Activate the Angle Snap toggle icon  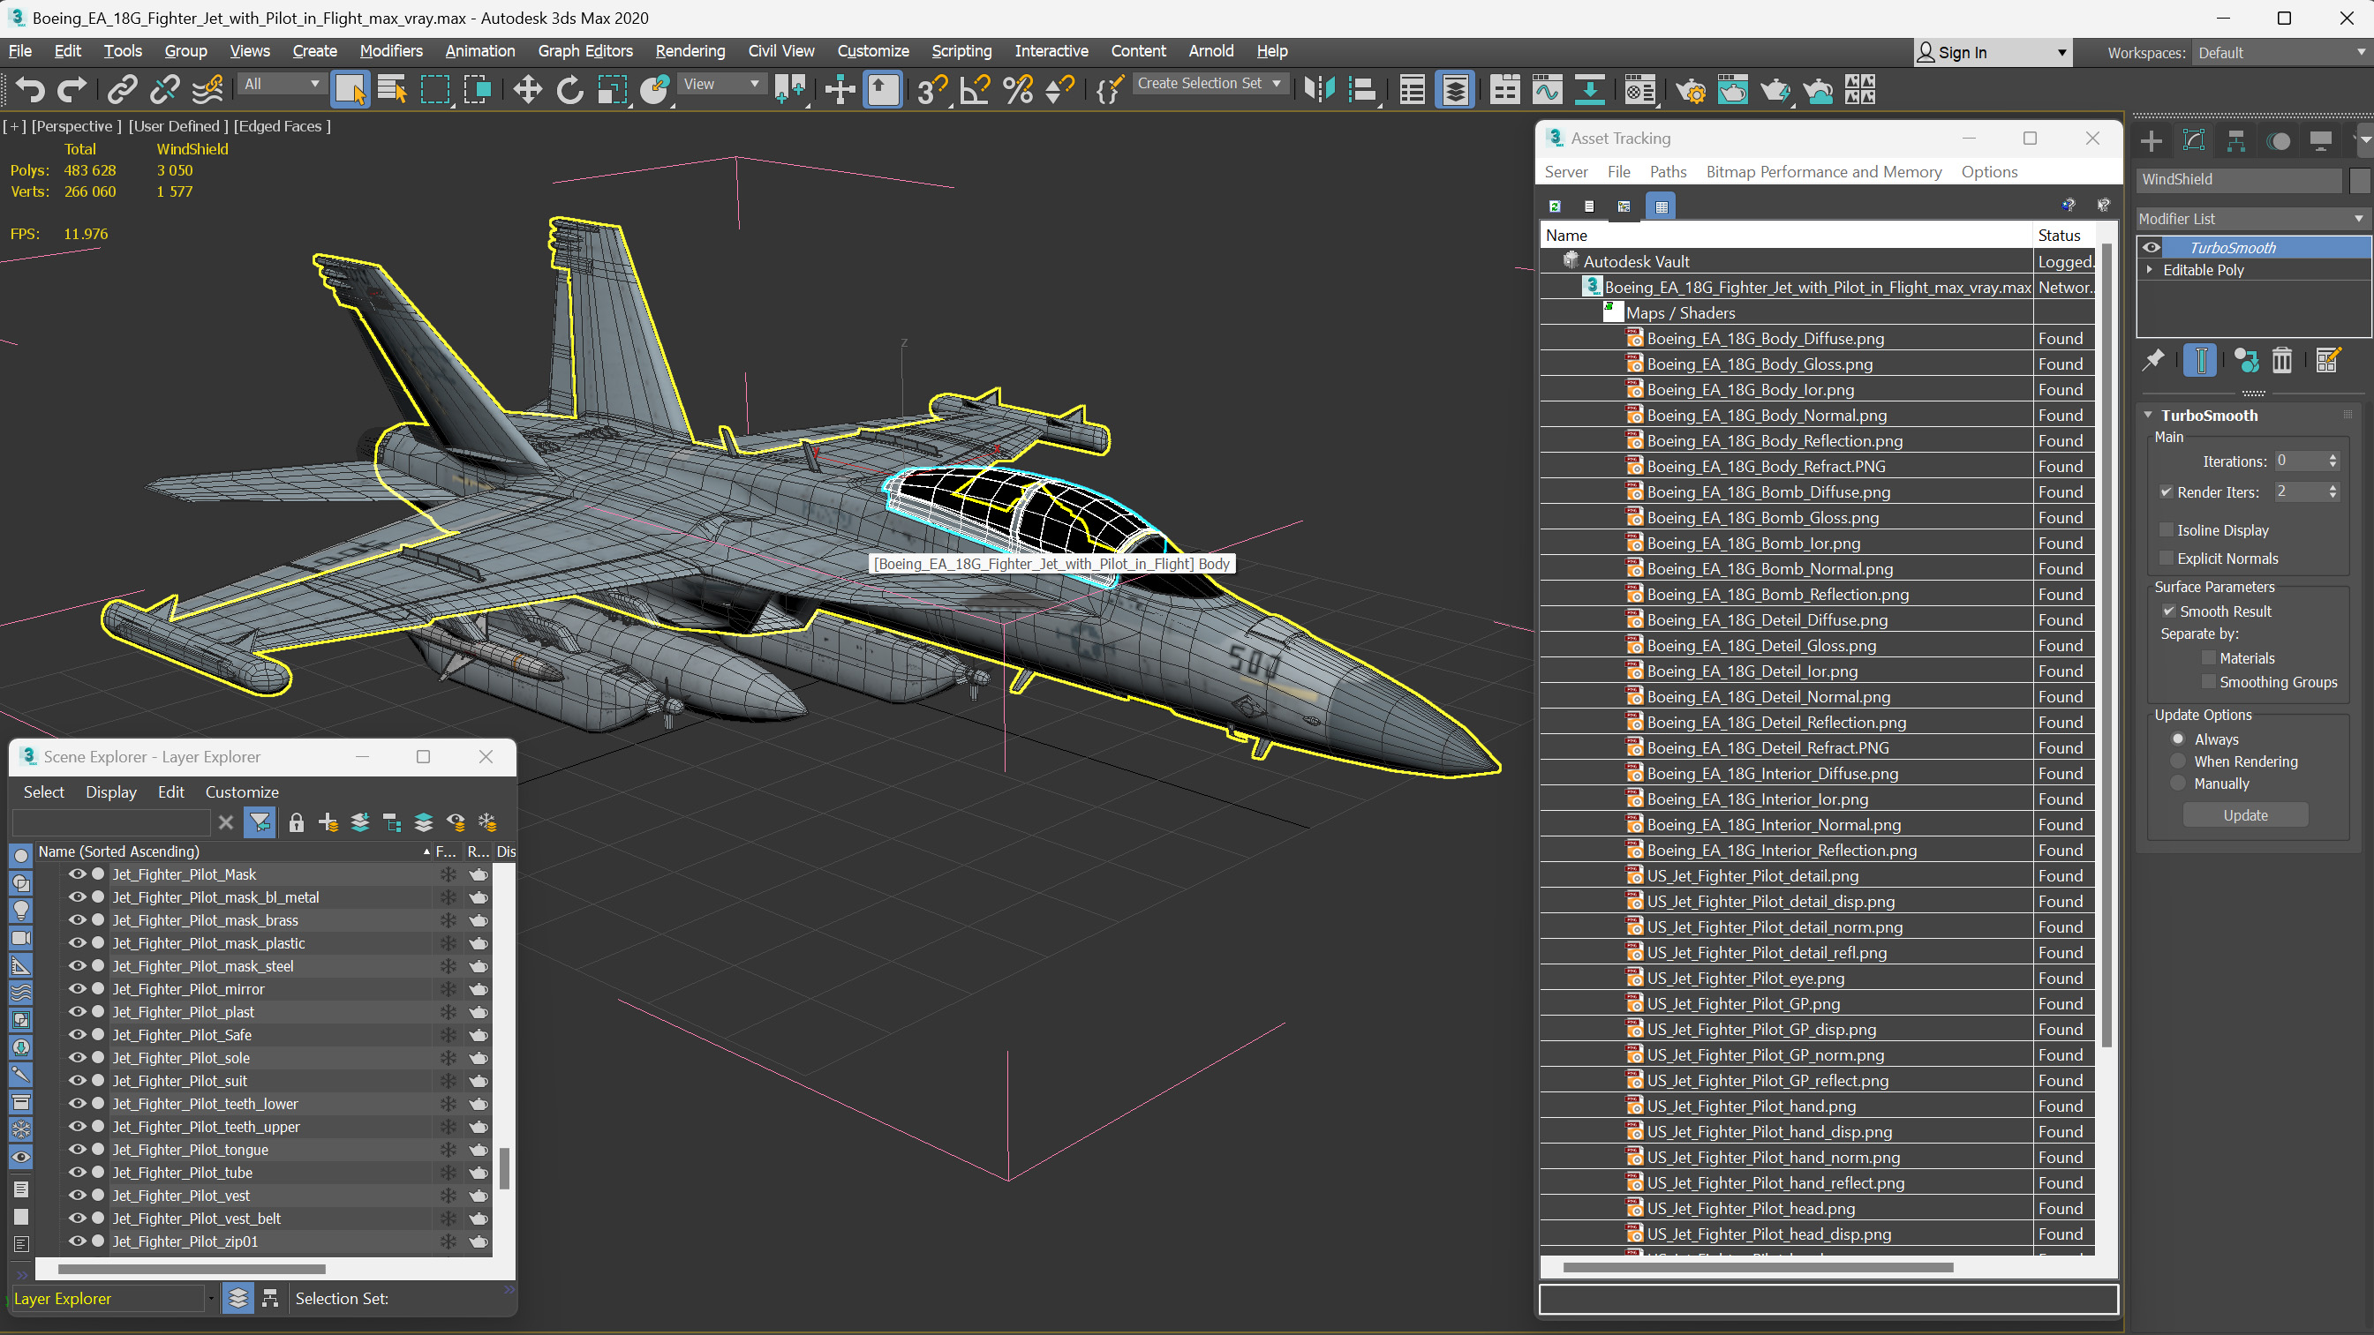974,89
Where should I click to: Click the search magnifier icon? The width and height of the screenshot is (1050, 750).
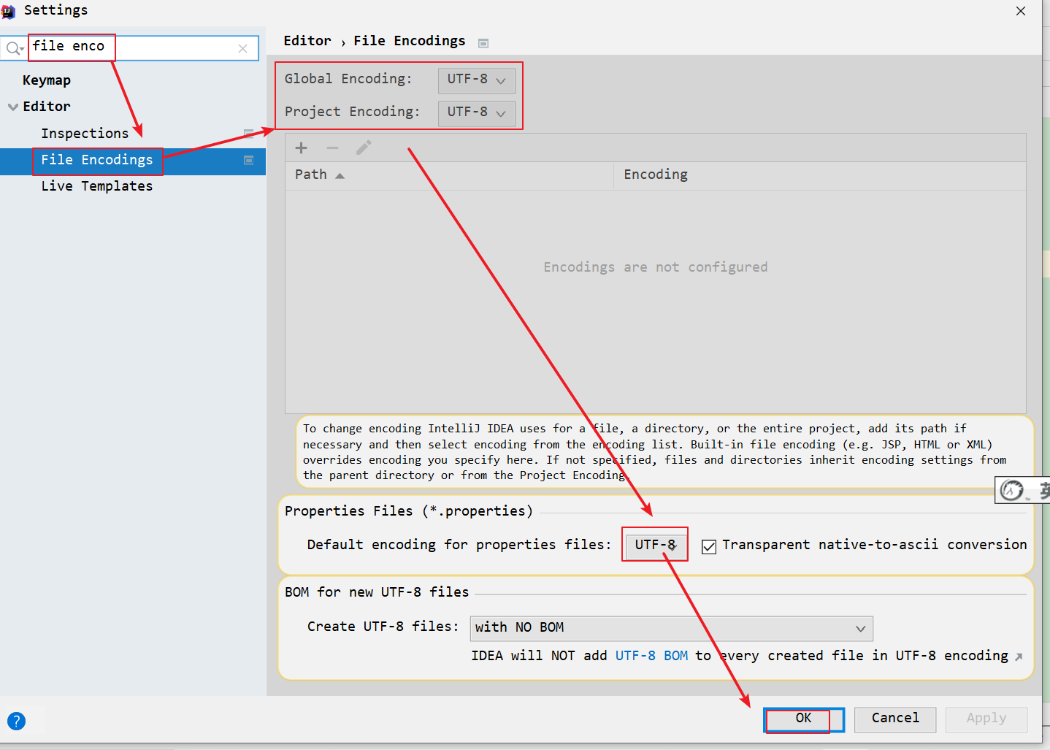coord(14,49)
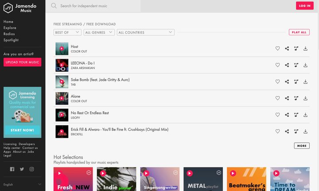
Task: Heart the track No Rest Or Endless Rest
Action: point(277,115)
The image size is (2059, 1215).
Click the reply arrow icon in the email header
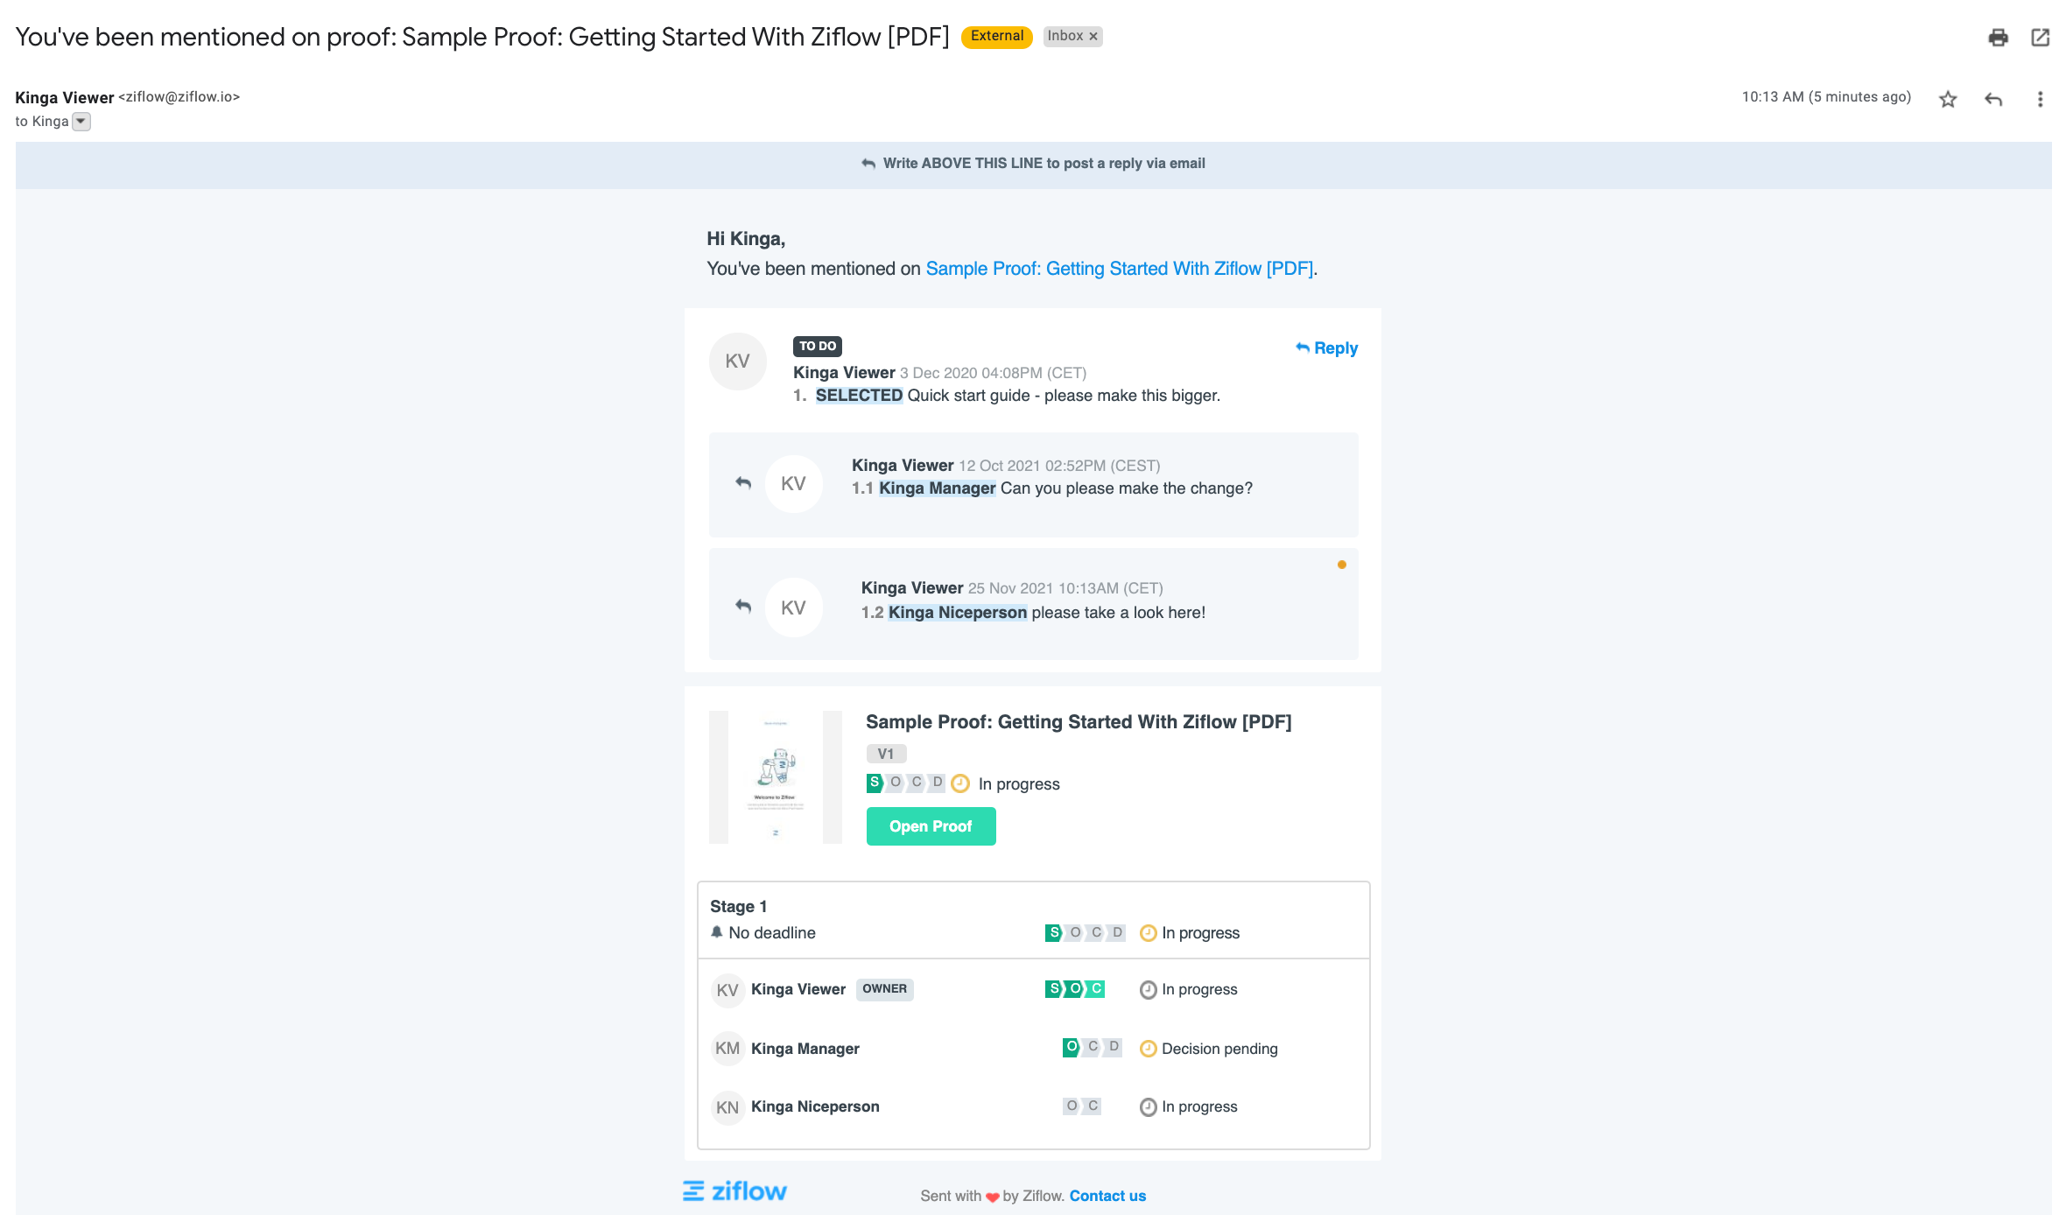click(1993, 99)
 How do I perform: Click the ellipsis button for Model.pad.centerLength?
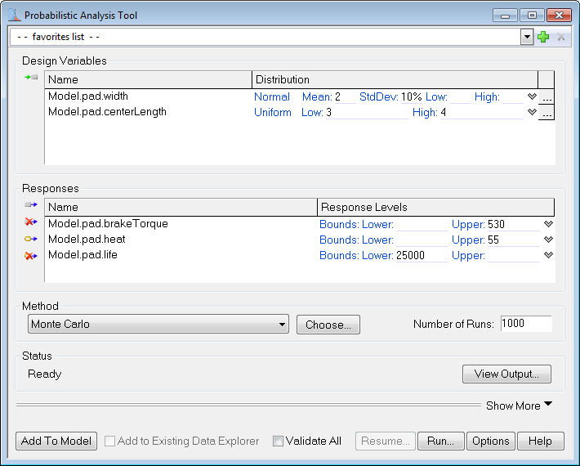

* * * *

* [TASK]
Update the lines from the one containing "The image size is (2059, 1215)." through the end of the records, changing "email header" to "message header" and leaving everything else as it is. Give only those lines, without the pictures.

* [WRITTEN SOLUTION]
The image size is (2059, 1215).
Click the reply arrow icon in the message header
click(1993, 99)
 How do I perform: Click the ellipsis button for Model.pad.centerLength?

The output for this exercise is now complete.